→ WHAT TO DO:
Copy out the lines of the material below from the line with "LINEN closet label" up to and including the line with "(x=305, y=296)", character for character.

→ DATA SUPPLIED:
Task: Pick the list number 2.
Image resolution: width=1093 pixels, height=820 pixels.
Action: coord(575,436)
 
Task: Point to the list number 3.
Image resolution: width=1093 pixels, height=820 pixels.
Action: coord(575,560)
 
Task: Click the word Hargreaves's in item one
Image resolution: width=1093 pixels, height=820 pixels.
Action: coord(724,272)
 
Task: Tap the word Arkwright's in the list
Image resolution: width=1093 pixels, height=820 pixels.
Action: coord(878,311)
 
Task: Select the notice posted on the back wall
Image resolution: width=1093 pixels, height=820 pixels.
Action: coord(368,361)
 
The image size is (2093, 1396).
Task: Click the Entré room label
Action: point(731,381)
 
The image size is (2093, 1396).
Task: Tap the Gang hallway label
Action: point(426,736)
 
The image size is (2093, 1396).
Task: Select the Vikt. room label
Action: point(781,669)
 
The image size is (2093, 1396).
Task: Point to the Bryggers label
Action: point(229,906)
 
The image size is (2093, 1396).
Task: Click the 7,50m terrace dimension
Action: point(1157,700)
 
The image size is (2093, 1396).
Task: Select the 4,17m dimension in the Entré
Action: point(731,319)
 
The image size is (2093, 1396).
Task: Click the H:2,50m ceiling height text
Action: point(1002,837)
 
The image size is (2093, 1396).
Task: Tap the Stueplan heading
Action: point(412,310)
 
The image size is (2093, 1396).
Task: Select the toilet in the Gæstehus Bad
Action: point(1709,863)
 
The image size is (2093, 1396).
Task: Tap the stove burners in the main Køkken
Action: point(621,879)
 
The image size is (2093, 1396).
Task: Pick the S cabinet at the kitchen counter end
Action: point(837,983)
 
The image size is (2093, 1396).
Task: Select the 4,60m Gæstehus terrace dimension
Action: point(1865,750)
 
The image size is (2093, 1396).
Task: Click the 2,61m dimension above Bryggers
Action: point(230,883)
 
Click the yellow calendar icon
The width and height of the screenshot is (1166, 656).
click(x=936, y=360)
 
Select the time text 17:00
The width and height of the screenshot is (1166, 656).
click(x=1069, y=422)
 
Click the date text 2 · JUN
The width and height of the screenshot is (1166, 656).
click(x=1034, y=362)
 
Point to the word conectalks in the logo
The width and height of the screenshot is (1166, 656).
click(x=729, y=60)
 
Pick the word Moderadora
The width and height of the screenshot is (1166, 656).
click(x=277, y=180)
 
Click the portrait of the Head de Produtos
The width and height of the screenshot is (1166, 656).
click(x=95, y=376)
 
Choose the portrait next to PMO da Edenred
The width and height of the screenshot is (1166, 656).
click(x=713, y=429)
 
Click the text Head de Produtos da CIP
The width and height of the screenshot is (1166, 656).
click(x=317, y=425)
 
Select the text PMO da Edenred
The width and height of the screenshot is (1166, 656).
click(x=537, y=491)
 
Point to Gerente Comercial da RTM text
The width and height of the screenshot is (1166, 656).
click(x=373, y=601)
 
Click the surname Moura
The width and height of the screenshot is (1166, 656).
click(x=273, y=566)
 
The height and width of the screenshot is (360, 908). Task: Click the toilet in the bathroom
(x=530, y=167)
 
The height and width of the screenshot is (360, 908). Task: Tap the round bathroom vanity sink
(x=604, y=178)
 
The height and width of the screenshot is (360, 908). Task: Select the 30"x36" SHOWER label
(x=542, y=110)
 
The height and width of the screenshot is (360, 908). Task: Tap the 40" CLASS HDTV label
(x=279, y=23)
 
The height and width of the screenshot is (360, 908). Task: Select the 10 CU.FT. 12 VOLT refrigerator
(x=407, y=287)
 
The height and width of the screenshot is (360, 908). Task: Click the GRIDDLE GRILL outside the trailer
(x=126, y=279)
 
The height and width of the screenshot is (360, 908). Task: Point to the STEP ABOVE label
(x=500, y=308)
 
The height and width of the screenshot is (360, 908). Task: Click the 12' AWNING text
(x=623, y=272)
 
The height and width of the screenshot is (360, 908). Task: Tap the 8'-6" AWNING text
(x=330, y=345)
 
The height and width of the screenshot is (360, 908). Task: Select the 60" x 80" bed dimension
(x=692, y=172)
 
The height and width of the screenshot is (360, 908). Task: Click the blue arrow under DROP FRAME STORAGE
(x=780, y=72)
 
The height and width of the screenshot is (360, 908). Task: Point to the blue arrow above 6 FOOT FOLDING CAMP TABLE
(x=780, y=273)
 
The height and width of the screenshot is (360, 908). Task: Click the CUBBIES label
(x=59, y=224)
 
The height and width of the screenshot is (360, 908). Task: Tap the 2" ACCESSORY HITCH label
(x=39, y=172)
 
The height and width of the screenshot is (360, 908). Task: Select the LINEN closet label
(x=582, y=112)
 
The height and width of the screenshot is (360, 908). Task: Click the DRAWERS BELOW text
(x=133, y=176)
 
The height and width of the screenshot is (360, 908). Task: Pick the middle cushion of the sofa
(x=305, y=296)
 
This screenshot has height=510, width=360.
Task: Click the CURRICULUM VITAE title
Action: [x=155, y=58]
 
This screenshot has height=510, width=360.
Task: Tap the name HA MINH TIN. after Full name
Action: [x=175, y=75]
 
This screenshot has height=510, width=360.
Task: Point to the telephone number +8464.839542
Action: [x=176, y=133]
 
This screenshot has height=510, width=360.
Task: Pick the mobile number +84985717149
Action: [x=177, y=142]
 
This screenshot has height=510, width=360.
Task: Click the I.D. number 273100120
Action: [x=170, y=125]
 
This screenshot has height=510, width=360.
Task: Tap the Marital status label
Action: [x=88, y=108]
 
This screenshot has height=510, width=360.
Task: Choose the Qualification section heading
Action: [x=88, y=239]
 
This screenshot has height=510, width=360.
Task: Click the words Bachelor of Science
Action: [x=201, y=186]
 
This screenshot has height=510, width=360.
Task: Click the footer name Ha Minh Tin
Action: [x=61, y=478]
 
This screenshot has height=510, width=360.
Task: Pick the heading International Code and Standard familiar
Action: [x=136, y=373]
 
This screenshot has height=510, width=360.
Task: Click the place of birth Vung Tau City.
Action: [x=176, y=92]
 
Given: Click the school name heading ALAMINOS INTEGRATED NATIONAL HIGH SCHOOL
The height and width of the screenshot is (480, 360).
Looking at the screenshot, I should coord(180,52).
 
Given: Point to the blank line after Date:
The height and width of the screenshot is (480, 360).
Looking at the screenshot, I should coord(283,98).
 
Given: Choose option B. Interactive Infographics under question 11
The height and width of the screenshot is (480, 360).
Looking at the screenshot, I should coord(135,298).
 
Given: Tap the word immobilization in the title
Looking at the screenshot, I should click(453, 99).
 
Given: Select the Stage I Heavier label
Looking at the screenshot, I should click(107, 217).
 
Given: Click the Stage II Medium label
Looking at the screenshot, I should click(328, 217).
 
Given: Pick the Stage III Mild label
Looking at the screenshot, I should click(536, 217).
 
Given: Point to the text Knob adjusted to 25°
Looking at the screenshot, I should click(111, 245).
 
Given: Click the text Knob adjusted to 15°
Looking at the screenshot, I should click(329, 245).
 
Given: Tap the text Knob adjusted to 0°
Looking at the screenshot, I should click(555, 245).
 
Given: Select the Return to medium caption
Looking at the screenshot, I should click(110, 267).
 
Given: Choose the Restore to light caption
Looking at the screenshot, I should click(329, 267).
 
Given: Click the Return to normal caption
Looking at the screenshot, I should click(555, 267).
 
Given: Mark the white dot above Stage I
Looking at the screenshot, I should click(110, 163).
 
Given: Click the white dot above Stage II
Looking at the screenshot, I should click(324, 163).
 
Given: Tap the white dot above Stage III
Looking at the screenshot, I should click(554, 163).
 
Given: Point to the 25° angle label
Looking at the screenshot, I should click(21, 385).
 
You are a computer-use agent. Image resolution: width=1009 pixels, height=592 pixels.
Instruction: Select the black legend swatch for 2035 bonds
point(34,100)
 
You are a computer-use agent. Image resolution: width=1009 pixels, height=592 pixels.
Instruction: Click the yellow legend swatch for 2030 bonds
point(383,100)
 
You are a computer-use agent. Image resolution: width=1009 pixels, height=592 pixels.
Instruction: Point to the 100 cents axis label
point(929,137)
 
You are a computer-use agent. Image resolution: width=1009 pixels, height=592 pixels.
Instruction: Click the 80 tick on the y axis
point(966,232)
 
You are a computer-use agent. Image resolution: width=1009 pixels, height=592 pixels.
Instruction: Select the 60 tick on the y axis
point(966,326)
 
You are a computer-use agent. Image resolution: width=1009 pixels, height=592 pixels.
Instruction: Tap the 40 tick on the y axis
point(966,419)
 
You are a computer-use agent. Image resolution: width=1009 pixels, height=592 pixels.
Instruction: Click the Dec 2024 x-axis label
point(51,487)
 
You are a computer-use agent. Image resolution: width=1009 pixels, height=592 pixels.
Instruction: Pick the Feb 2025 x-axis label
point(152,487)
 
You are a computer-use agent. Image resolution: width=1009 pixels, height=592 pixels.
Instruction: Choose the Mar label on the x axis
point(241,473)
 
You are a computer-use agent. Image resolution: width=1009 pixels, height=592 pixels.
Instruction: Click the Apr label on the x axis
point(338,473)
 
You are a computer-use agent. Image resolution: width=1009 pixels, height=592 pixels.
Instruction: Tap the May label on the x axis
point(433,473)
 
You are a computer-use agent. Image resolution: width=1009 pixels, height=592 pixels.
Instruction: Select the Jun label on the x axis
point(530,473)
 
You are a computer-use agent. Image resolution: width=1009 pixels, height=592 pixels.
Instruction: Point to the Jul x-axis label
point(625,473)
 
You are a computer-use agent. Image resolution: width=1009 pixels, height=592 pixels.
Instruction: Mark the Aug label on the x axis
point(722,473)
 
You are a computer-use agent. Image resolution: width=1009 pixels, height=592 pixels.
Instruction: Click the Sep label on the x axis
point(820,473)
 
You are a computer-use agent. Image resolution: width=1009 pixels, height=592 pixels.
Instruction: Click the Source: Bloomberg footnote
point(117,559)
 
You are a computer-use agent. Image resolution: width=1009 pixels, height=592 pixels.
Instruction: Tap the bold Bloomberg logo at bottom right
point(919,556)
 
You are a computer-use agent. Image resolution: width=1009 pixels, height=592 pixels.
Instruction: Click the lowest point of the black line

→ RESPONSE:
The height and width of the screenshot is (360, 908). Task: Select the LINEN closet label
(x=582, y=112)
 
The height and width of the screenshot is (360, 908). Task: Click the DRAWERS BELOW text
(x=133, y=176)
 
The height and width of the screenshot is (360, 908). Task: Pick the middle cushion of the sofa
(x=305, y=296)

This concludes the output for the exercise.